Around this time, I start to get into panic mode because I realize that there is some ill-conceived plan to just go to the movies that night. I actually tried to project my weekend around actually going to the movies, so this wasn't really going to have a good outcome. I tried to voice my opinion the entire night on what would be an actually decent turn of events. Yet- as I had imagined each scenario of how this night would go, the night before, it could only end in any type of end-result crafted just to spite my imagination. I met a new puppy, actually. So of course, given the company that were now present: Nick, Alex, Fide, and Myself, what the hell might as well go to Waffle House of all places. Waller would later join us. I treated myself to something probably fattening, no doubt, and just flat out poor. Well, hey let's not write into Jones, here.

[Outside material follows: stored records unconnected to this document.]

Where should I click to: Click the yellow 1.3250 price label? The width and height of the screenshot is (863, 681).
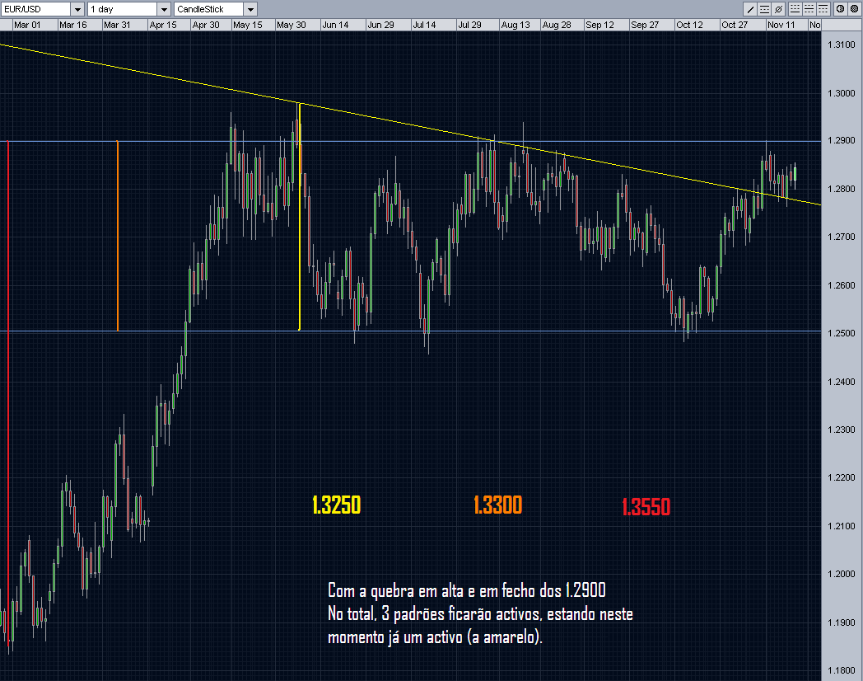coord(336,505)
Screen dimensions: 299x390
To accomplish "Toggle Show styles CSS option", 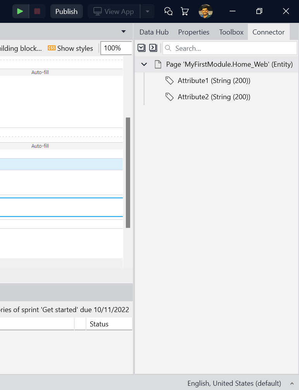I will tap(70, 48).
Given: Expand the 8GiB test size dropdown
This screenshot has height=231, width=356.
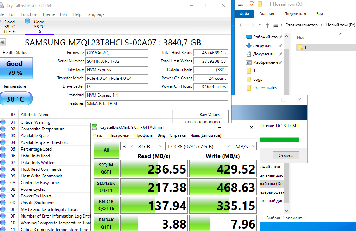Looking at the screenshot, I should [x=150, y=146].
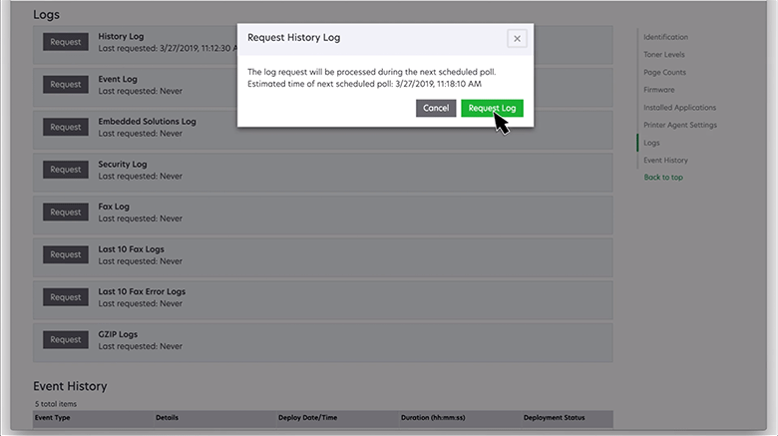Viewport: 778px width, 436px height.
Task: Request the GZIP Logs
Action: 66,339
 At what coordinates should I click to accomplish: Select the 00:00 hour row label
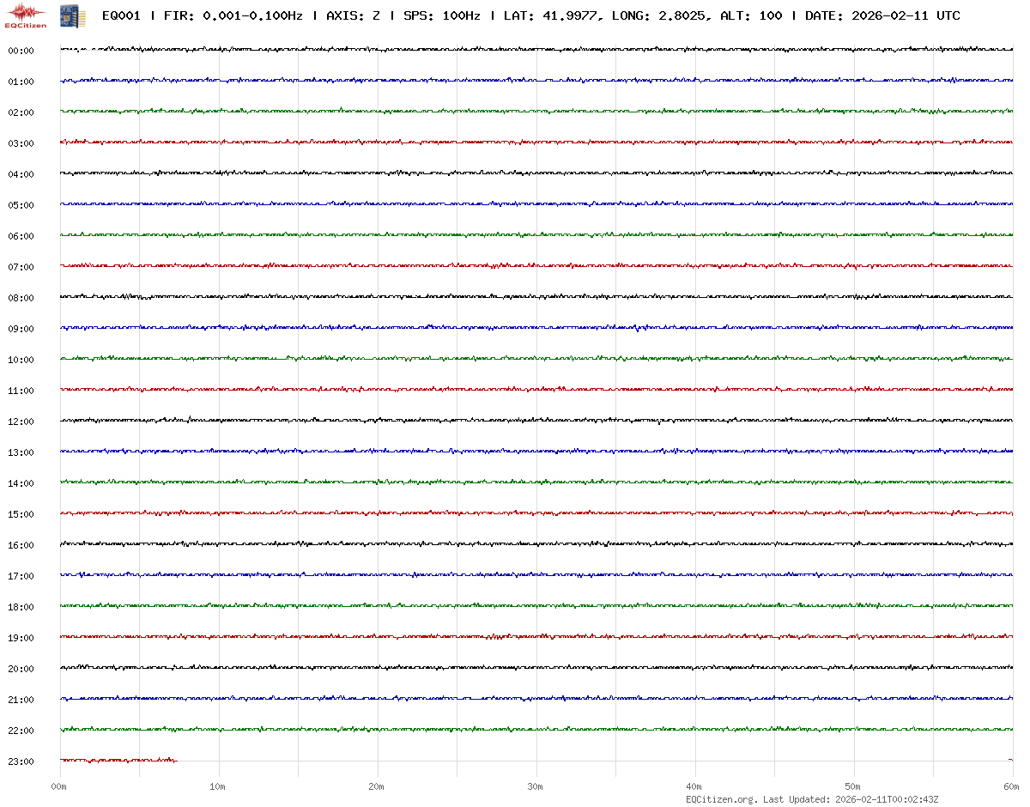[x=21, y=51]
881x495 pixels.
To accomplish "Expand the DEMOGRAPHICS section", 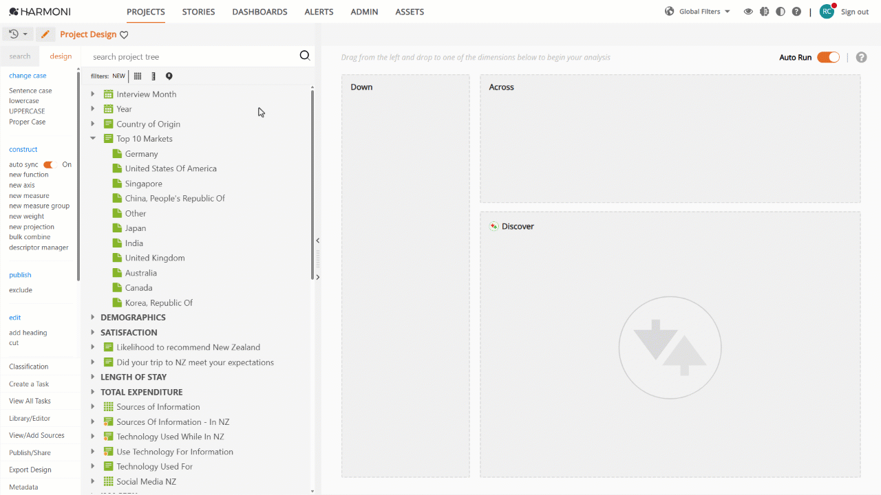I will pyautogui.click(x=93, y=318).
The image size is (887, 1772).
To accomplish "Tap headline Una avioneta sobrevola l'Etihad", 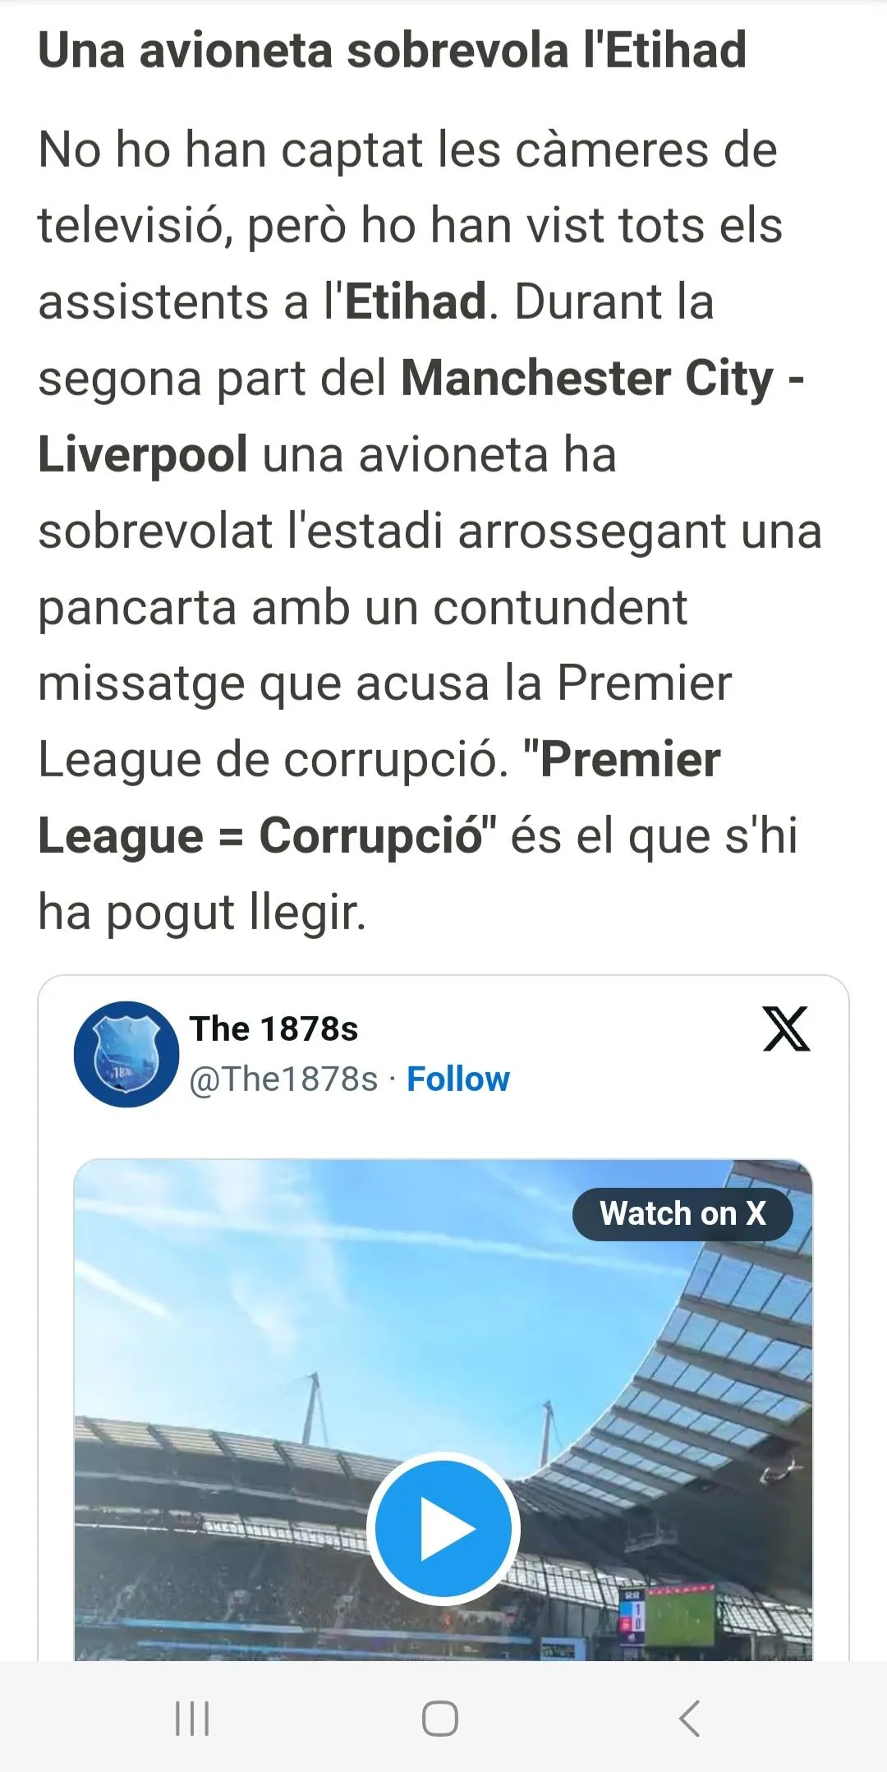I will pyautogui.click(x=393, y=50).
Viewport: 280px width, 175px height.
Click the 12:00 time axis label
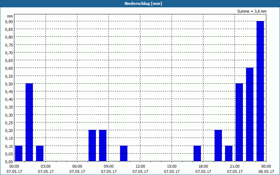pyautogui.click(x=140, y=166)
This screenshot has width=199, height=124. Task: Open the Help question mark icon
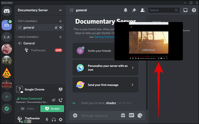pos(194,10)
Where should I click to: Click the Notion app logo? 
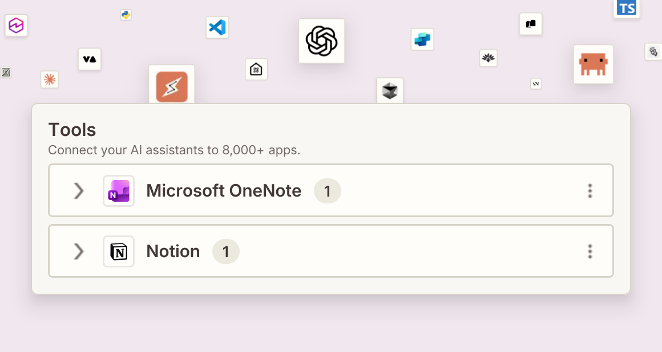[x=119, y=251]
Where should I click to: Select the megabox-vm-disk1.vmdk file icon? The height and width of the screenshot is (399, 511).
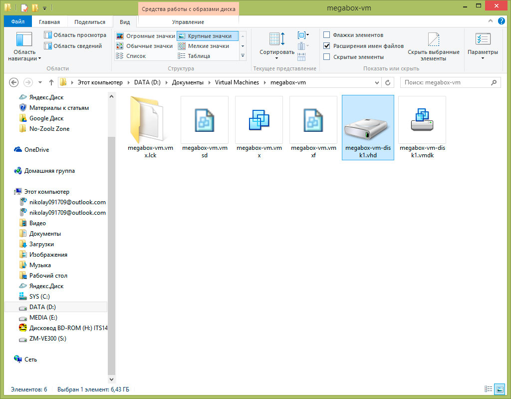click(x=422, y=120)
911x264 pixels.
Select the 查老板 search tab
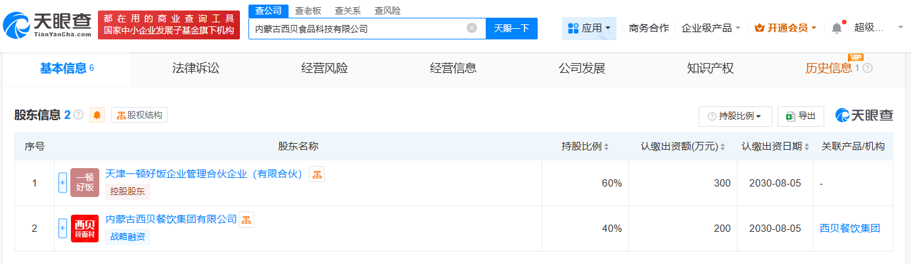[x=308, y=11]
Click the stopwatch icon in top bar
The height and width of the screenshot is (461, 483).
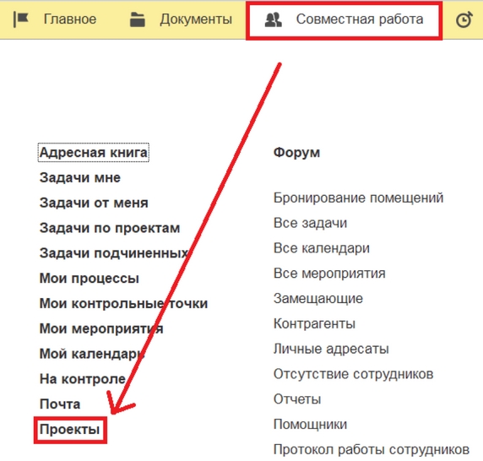tap(464, 19)
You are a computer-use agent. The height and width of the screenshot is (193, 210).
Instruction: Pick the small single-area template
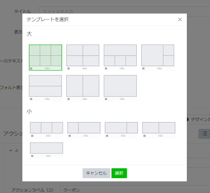[x=47, y=150]
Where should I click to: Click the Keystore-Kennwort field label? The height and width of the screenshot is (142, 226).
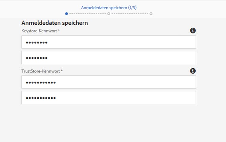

Point is- I accidentally ended up in this situation where the movie theater was right in front of me, and I was stricken with the feeling of having missed the bus on an essential day of school. Basically, I actually did miss the bus on all the important days of my life. No, not really, but somewhere along the lines I ended up where I am now. Is this sense of humor? Or court. Ok. I spent the duration of the movie, alienated, trying to get myself angry and eventually some empathy. Oh yeah, it was cold and rainy too but hey Happy Halloween. I had a little monologue, and walked far away with some headphones in. Oh yeah I need to find those. I walked into who-knows-where and passed what I know now is an airport. Incredibly foggy, on the side of the road, so I had my share of pictures. Hey, what's up.

Not really a point, though. Idk don't exist. Hey. Whats. Nah it was pretty bitter of a night, and I can't decide if my tone toward it should be at all upset or if I should just move on to eh. I remember going to bed though, this bed that was actually pretty amazing. Like a hotel room, kinda. I took of my soggy socks and shoes and just sulked. Hey whats up.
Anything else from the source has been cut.